BEGIN SOURCE EXCERPT

Details

Reviewers

grehan
kib
imp

Group Reviewers

PCI
manpages

Commits

rS305497: Update the I/O MMU in bhyve when PCI devices are added and removed.

Summary

When the I/O MMU is active in bhyve, all PCI devices need valid entries
in the DMAR context tables. The I/O MMU code does a single enumeration
of the available PCI devices during initialization to add all existing
devices to a domain representing the host. The ppt(4) driver then moves
pass through devices in and out of domains for virtual machines as needed.
However, when new PCI devices were added at runtime either via SR-IOV or
HotPlug, the I/O MMU tables were not updated.

This change adds a new set of EVENTHANDLERS that are invoked when PCI
devices are added and deleted. The I/O MMU driver in bhyve installs
handlers for these events which it uses to add and remove devices to
the "host" domain.

Test Plan

Fire up a VM passing through a PF to activate the I/O MMU, then create a VF. Verify via dmardump that a context entry for the VF is created with the patches but was not created before.

Diff Detail

Repository

rS FreeBSD src repository - subversion

Lint

Lint Not Applicable

Unit

Tests Not Applicable

Event Timeline

jhb updated this revision to Diff 19746.Aug 27 2016, 1:34 AM

jhb retitled this revision from to Update the I/O MMU in bhyve when PCI devices are added and removed..

jhb updated this object.

jhb edited the test plan for this revision. (Show Details)

jhb added a reviewer: grehan.

Herald added a subscriber: imp. · View Herald TranscriptAug 27 2016, 1:34 AM

jhb added a reviewer: PCI.Aug 29 2016, 8:17 PM

Compile.

Document the new eventhandlers.
Rebase.

Herald added a reviewer: manpages. · View Herald TranscriptSep 1 2016, 9:38 PM

jhb added a reviewer: kib.Sep 1 2016, 9:38 PM

Other than which domain to pass, I think this looks good.

sys/amd64/vmm/io/iommu.c
162 ↗	(On Diff #19804)	Is this always in the host_domain?

Adding kib@. I think even ACPI_DMAR would need something like this to cope with newly arriving devices. One question for Konstantin is if the PCI-specific bit is too specific. In particular, there are provisions in VT-d for having "fake" RIDs for certain devices (like HPETs, etc.) that can then have corresponding context table entries. Maybe it would be better if we passed along just the 'rid' instead of the device_t? Not sure?

share/man/man9/pci.9
152 ↗	(On Diff #19956)	Not sure if there's a good way to mark this up as a typedef. The few other manpages that try to document eventhandlers follow this style. However, it's a bit confusing to have a typedef listed next to actual function prototypes.

jhb added inline comments.Sep 1 2016, 9:43 PM

sys/amd64/vmm/io/iommu.c
162 ↗	(On Diff #19804)	All PCI devices initially belong to the host, yes. If you are going to do PCI pass through, you need to assign the device to the domain of the guest, but that happens later. Particularly for bhyve it happens when the VM starts up and the ppt devices move themselves into the guest domain. That requires the 'ppt' driver to be attached to the device though, so well after this callback when a device is just being added. OTOH, if you aren't going to use this device with PCI pass through, you want it to work on the host out of the box.

END SOURCE EXCERPT
BEGIN SUPPLIED RECORDS

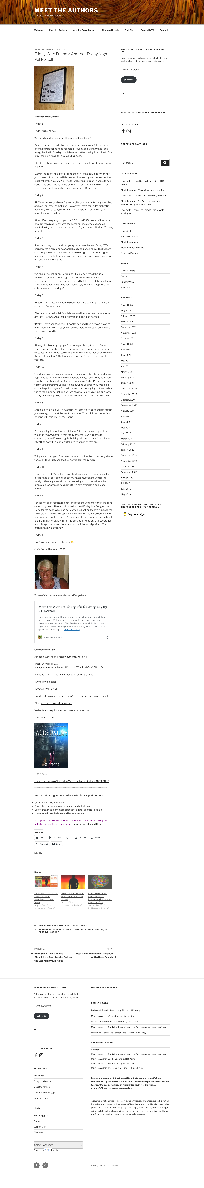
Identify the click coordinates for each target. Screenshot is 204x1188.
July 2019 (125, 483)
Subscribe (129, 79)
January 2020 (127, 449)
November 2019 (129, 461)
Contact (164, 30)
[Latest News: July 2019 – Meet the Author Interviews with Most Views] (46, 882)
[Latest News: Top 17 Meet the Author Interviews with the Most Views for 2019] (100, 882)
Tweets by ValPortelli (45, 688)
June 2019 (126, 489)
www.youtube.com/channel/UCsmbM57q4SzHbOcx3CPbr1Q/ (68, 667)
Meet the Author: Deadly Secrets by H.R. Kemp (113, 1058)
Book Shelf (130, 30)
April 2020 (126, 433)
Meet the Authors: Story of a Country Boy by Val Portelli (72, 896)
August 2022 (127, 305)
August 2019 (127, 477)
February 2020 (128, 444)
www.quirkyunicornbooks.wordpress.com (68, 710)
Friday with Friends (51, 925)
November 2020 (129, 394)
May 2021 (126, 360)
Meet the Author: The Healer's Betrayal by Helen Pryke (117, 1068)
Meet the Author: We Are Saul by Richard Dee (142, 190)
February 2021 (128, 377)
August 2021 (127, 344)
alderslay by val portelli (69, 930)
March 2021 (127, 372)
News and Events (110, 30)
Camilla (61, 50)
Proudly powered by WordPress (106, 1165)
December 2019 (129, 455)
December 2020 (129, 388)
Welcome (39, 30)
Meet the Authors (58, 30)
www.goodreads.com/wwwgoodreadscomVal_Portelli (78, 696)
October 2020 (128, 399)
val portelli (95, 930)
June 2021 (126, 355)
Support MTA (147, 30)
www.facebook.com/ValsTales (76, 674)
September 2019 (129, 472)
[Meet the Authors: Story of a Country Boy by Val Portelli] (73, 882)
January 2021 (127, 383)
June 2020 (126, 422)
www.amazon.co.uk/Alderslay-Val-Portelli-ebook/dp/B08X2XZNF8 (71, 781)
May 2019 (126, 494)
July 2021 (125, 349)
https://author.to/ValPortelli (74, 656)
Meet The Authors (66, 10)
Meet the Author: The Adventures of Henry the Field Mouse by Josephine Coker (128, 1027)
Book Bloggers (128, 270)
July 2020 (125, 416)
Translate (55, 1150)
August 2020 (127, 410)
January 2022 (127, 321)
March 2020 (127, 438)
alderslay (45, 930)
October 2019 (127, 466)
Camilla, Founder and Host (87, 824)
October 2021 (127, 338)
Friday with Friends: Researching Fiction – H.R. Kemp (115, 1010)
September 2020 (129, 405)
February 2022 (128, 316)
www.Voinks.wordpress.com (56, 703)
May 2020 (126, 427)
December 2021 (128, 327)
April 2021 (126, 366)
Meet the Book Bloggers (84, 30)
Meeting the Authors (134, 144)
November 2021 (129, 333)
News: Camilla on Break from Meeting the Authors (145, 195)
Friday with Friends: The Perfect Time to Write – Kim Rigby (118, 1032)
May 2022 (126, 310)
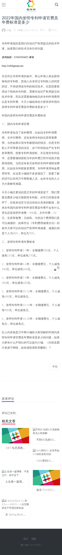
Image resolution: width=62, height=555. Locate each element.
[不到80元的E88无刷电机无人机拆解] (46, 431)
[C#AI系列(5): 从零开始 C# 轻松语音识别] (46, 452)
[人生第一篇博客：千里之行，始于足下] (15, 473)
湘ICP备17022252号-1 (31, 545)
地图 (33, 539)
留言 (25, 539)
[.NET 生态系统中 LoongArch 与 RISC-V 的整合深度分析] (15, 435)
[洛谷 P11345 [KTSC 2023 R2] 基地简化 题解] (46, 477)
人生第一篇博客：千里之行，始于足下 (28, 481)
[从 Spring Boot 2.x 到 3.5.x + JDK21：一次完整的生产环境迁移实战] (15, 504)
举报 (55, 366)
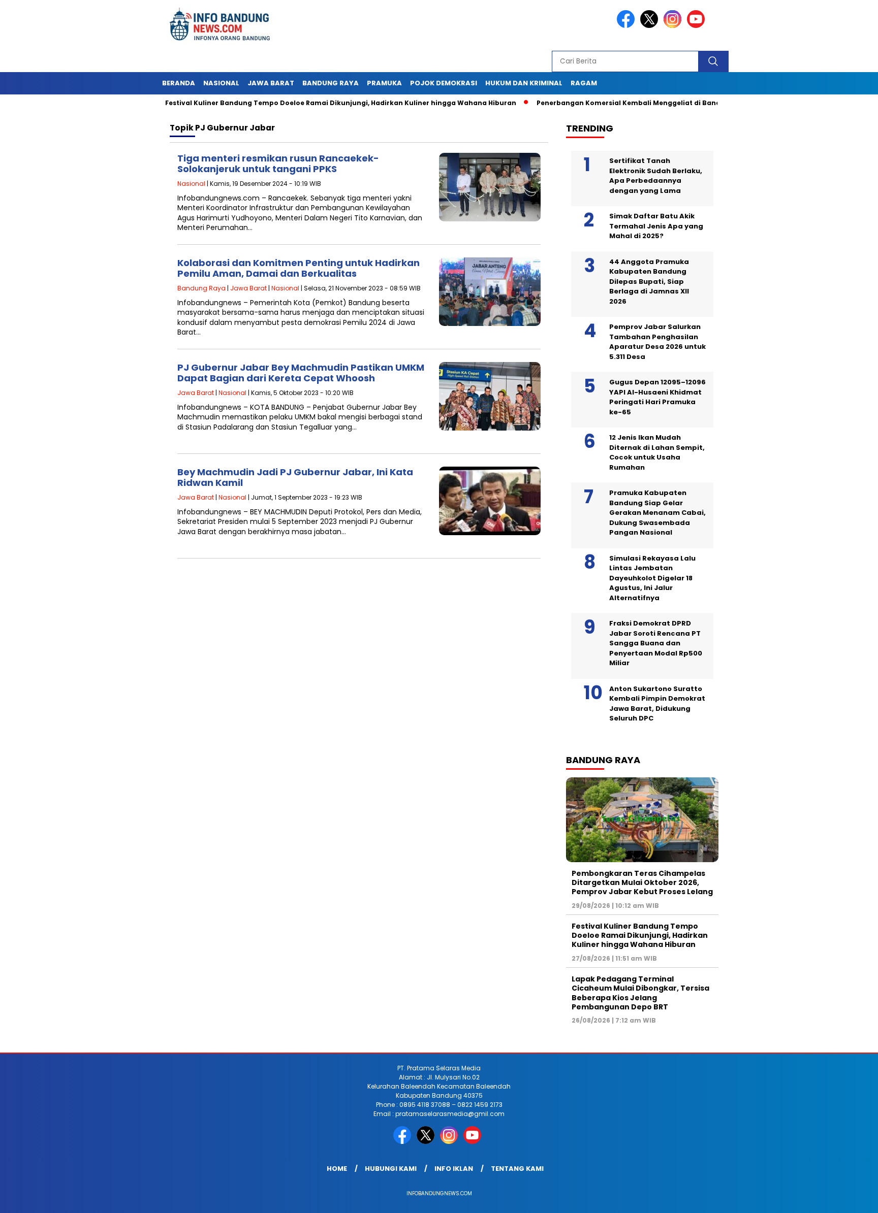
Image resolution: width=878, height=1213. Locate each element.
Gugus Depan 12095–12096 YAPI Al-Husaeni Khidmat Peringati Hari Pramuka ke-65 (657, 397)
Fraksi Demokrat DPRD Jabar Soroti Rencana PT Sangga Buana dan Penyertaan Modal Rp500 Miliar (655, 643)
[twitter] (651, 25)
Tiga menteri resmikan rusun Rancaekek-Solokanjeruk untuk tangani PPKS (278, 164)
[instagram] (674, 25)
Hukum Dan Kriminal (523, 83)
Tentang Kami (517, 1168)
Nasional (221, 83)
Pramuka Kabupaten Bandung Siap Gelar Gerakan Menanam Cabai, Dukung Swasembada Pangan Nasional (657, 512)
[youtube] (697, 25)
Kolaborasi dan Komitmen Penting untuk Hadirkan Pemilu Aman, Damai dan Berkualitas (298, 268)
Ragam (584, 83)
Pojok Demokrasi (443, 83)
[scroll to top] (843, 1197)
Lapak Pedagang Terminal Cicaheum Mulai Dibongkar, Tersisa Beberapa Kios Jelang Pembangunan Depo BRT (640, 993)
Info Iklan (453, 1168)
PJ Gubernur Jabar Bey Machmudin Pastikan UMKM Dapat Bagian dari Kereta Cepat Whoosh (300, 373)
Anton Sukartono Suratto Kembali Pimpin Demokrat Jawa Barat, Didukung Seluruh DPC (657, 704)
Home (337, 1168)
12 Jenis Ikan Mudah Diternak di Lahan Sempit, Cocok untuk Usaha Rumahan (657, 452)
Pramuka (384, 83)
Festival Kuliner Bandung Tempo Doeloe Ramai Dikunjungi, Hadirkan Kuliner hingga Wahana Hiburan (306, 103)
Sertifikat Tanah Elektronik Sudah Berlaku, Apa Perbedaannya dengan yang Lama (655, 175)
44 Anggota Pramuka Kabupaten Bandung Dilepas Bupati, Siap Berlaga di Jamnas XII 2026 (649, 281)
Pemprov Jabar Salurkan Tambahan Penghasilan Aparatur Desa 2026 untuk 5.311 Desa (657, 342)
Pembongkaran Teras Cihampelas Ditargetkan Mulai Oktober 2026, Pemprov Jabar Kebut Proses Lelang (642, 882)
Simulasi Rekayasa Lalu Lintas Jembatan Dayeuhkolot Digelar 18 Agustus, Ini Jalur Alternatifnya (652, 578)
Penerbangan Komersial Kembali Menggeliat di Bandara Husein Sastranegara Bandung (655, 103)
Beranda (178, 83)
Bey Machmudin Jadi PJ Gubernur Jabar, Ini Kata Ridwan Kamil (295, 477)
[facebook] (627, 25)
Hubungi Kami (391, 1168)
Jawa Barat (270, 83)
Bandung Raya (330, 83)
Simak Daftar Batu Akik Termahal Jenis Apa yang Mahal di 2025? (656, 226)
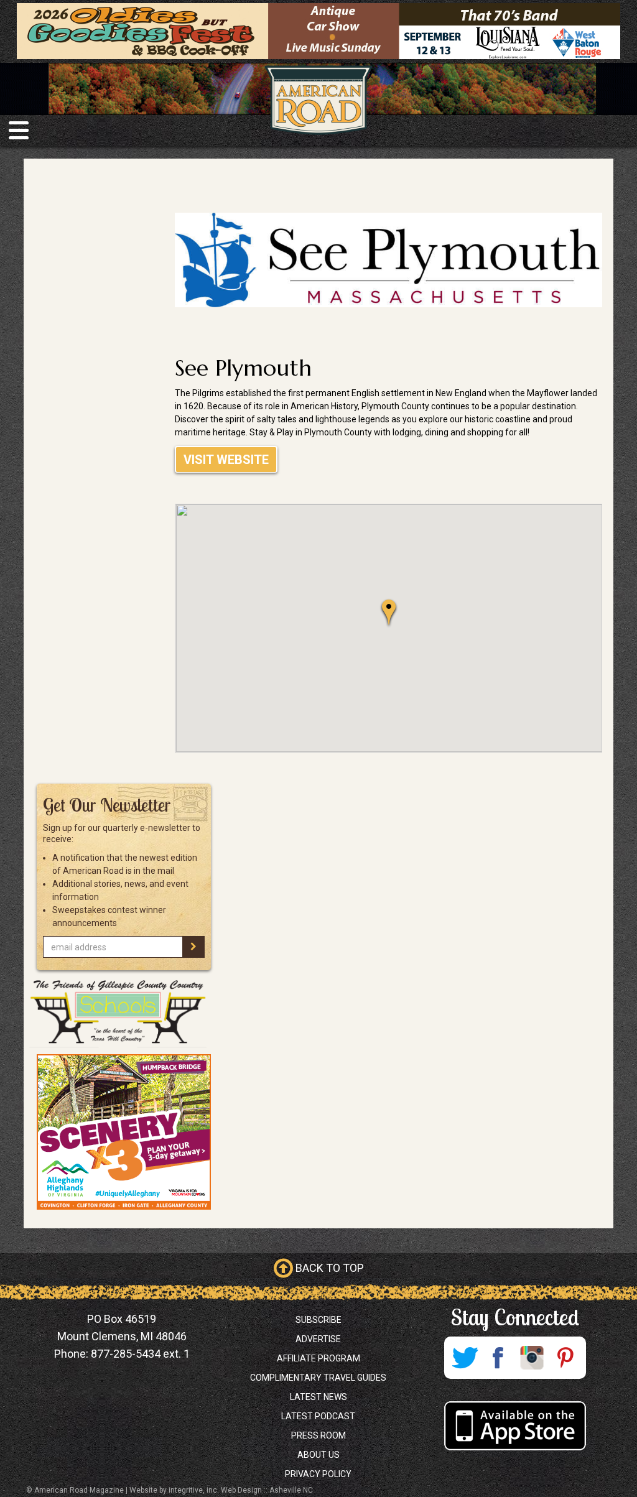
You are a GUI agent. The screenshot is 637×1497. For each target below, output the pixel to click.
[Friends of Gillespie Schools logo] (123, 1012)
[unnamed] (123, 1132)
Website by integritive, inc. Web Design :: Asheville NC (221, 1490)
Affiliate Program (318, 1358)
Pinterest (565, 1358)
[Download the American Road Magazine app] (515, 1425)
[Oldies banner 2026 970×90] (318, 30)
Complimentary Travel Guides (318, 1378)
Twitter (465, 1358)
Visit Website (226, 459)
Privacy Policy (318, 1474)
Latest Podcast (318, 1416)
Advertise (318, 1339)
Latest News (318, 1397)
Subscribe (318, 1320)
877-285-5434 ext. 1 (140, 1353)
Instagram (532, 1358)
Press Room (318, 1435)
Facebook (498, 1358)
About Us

END SUPPLIED RECORDS

## GIVEN REQUEST 1
Repeat the stretch of the bhyve I/O MMU review from "Event Timeline" through "revision. (Show Details)" word for word.
## GIVEN REQUEST 2
In the entries, take the stretch from the line containing "[instagram] (674, 25)" through the line containing "Kolaborasi dan Komitmen" and change "Tentang Kami" to "About Us". Return only those lines, with nothing else altered.
The bhyve I/O MMU review and the entries are unrelated pieces of material.

## RESPONSE 1
Event Timeline

jhb updated this revision to Diff 19746.Aug 27 2016, 1:34 AM

jhb retitled this revision from to Update the I/O MMU in bhyve when PCI devices are added and removed..

jhb updated this object.

jhb edited the test plan for this revision. (Show Details)

## RESPONSE 2
[instagram] (674, 25)
Hukum Dan Kriminal (523, 83)
About Us (517, 1168)
Nasional (221, 83)
Pramuka Kabupaten Bandung Siap Gelar Gerakan Menanam Cabai, Dukung Swasembada Pangan Nasional (657, 512)
[youtube] (697, 25)
Kolaborasi dan Komitmen Penting untuk Hadirkan Pemilu Aman, Damai dan Berkualitas (298, 268)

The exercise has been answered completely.